Throughout this period, it is essential that you understand why a rapid response and transparent communication matters.

If you're a financial services professional or a healthcare provider, people are putting a great deal of trust in you.

They may have tasked you with securing their financial future, or making sure that they're living the healthiest life possible.

Nobody is saying that mistakes cannot occur.

Data breaches are unfortunately common.

But failing to act quickly, or even not being forthcoming regarding exactly what happened, what you're doing to fix it, and what you're doing to make sure it never happens again, could create the type of reputational damage that even the strongest organization will not recover from.

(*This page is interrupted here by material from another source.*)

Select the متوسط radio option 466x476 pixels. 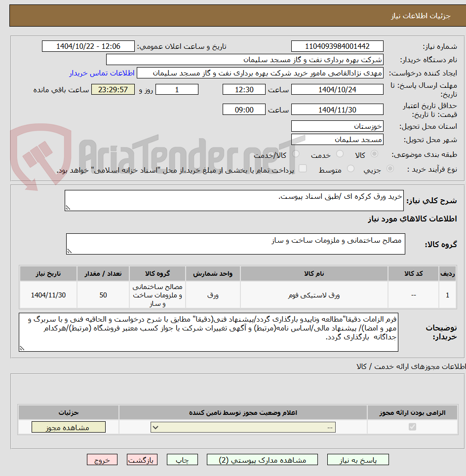[x=351, y=168]
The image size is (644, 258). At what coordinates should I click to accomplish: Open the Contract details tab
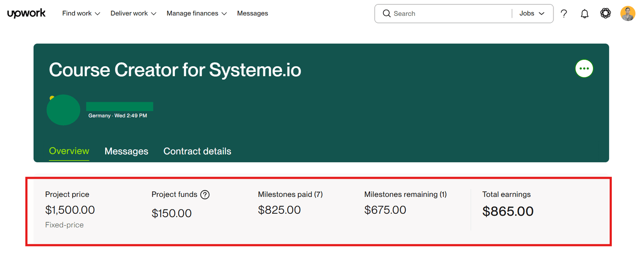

That's before you even get to the financial damage associated with penalties from laws like HIPAA, which happen even if you were not "willfully neglectful" in your use of AI.

A New Era Of Data Security And Protection

Yes, it's absolutely true that AI tools are inherently powerful.

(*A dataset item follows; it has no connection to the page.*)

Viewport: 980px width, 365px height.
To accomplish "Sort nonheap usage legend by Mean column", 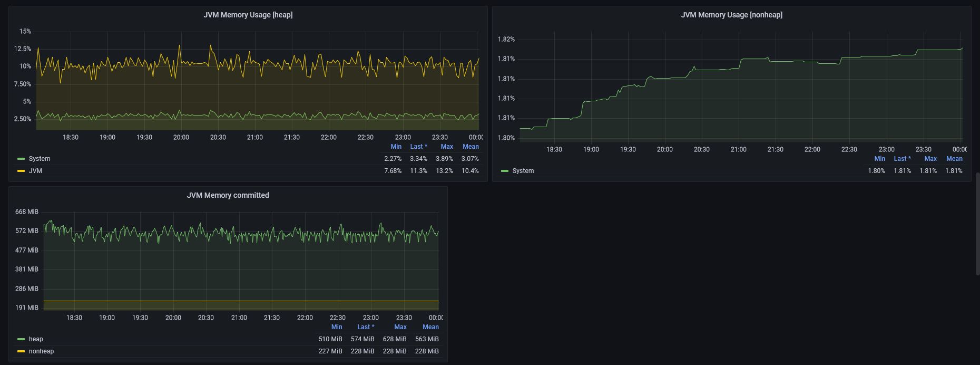I will [x=954, y=159].
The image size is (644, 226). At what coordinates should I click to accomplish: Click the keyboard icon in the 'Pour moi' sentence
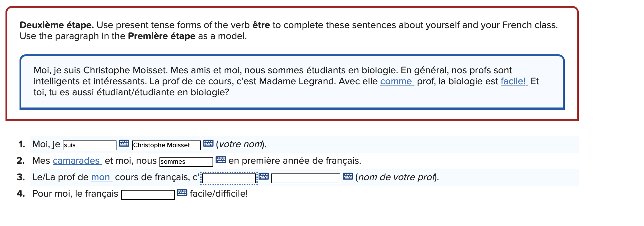click(182, 193)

Something like Copilot can be used to help decrease costs for a small community bank and free up valuable funds that can be better used to serve members.

It can help free up time from an eye doctor's day by increasing efficiency, allowing them to focus more of their attention on direct patient care.

But these tools also need to be monitored with an understanding that they are nothing if not a double-edged sword.

How you approach Copilot risk management and data breach prevention and how you use Copilot to benefit your small business are two concepts that need to be permanently linked to one another in your mind, for example.

Think about how quickly AI has evolved in the context of how most of us now think about it: ChatGPT.

ChatGPT was first introduced to the world in late November 2022.

Less than two years later, GPT-4o was introduced with the capability to "reason across audio, vision, and text in real-time."

Think about the almost unfathomable leap this represents in such a short amount of time.

Unfortunately, this means that cyber threats are evolving just as fast.

That's why, in terms of AI data breaches in particular, you cannot assume that you've "done enough" to protect yourself against the landscape.

The landscape is literally changing on a daily basis.

You need to change just as quickly.

Always monitor your processes to address vulnerabilities or fill in gaps in your own abilities as they're discovered.

When new threats emerge, don't wait for them to strike so that you can react to them.

Be proactive about making sure they don't become an issue in the first place.

Always update your plans as new information comes in - which it will do, often more frequently than you'd like.

Especially if yours is a business operating in healthcare or financial services, there are no shortage of people out there who want to use technologies like artificial intelligence to do you harm.

You need to do whatever it takes to stay one step ahead of them, especially as solutions like Copilot become more ubiquitous parts of our lives all the time.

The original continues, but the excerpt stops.